## YOUR OBJECTIVE
Start at the line with "Where should I" in the records below, stop at the line with "Viewport: 1085px width, 292px height.", and return every line in that span exactly, the two end lines included.

+ + + + + + +

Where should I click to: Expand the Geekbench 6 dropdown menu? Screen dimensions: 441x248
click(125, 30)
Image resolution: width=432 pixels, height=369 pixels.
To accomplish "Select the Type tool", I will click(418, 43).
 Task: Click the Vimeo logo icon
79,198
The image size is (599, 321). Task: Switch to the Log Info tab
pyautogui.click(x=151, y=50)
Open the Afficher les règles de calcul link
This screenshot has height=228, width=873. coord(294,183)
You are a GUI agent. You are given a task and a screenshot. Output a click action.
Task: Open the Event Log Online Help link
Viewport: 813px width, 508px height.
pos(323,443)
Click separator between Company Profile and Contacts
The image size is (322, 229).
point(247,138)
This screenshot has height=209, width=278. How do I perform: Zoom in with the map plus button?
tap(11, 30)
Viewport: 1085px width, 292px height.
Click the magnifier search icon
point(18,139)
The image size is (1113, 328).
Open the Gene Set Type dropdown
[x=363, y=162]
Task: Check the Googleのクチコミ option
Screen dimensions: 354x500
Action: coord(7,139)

+ + + + + + +

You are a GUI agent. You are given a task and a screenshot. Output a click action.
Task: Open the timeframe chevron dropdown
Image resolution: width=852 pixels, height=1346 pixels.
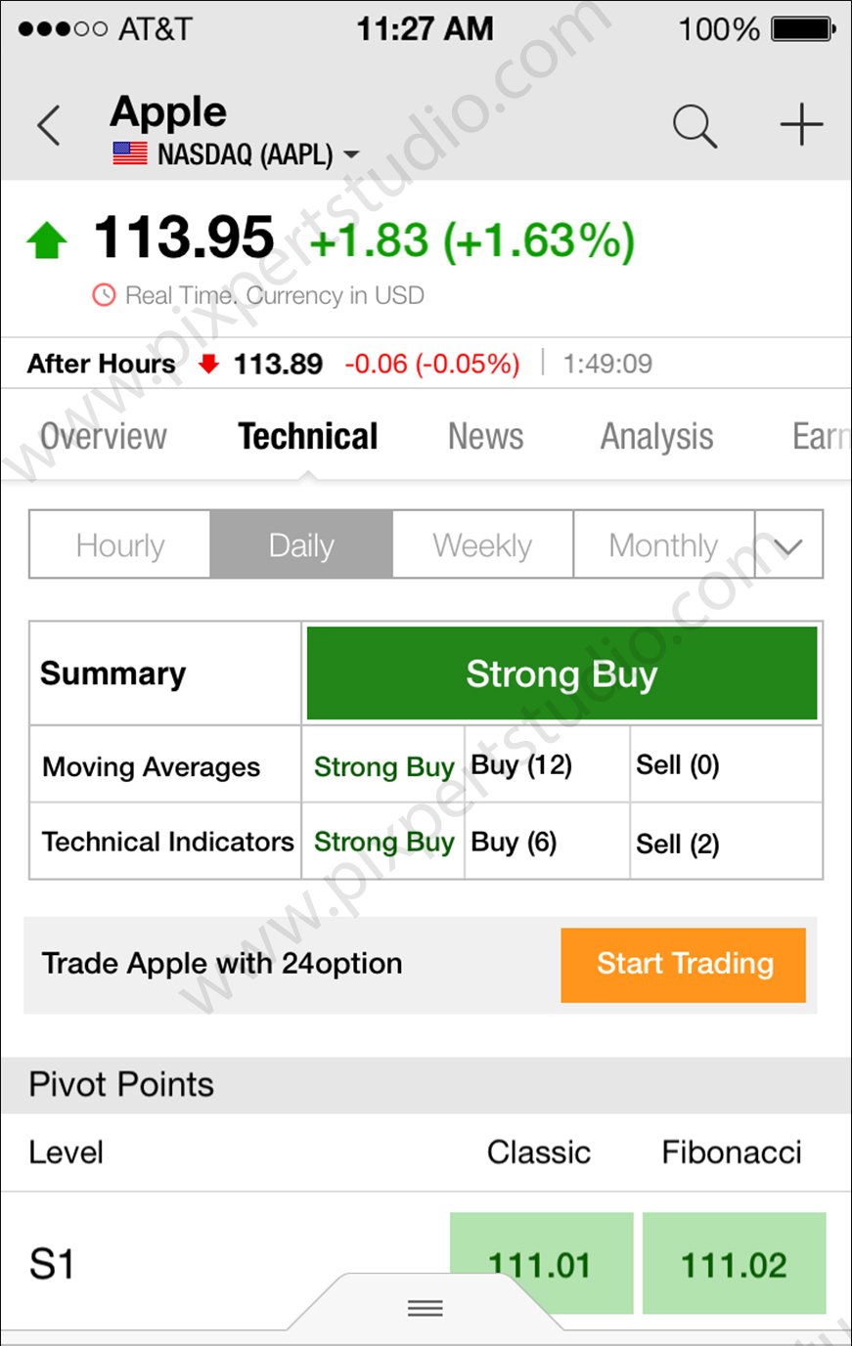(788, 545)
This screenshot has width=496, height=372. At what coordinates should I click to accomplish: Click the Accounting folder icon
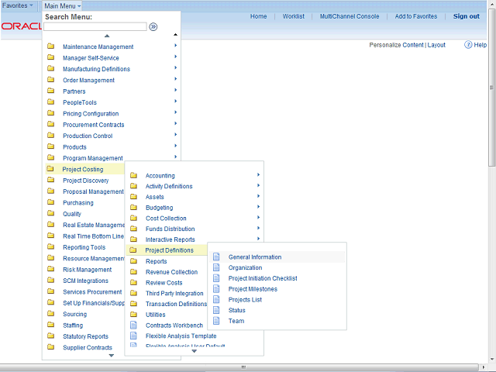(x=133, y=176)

+ + + + + + +

## SOLVED EXERCISE
Where should I click to: Expand the Geekbench 6 dropdown menu? Screen dimensions: 441x248
click(125, 30)
Image resolution: width=432 pixels, height=369 pixels.
To accomplish "Select the Type tool", I will click(418, 43).
 Task: Click the Vimeo logo icon
79,198
The image size is (599, 321). Task: Switch to the Log Info tab
pyautogui.click(x=151, y=50)
Open the Afficher les règles de calcul link
This screenshot has height=228, width=873. coord(294,183)
You are a GUI agent. You are given a task and a screenshot. Output a click action.
Task: Open the Event Log Online Help link
Viewport: 813px width, 508px height.
pos(323,443)
Click separator between Company Profile and Contacts
The image size is (322, 229).
point(247,138)
This screenshot has height=209, width=278. How do I perform: Zoom in with the map plus button?
tap(11, 30)
Viewport: 1085px width, 292px height.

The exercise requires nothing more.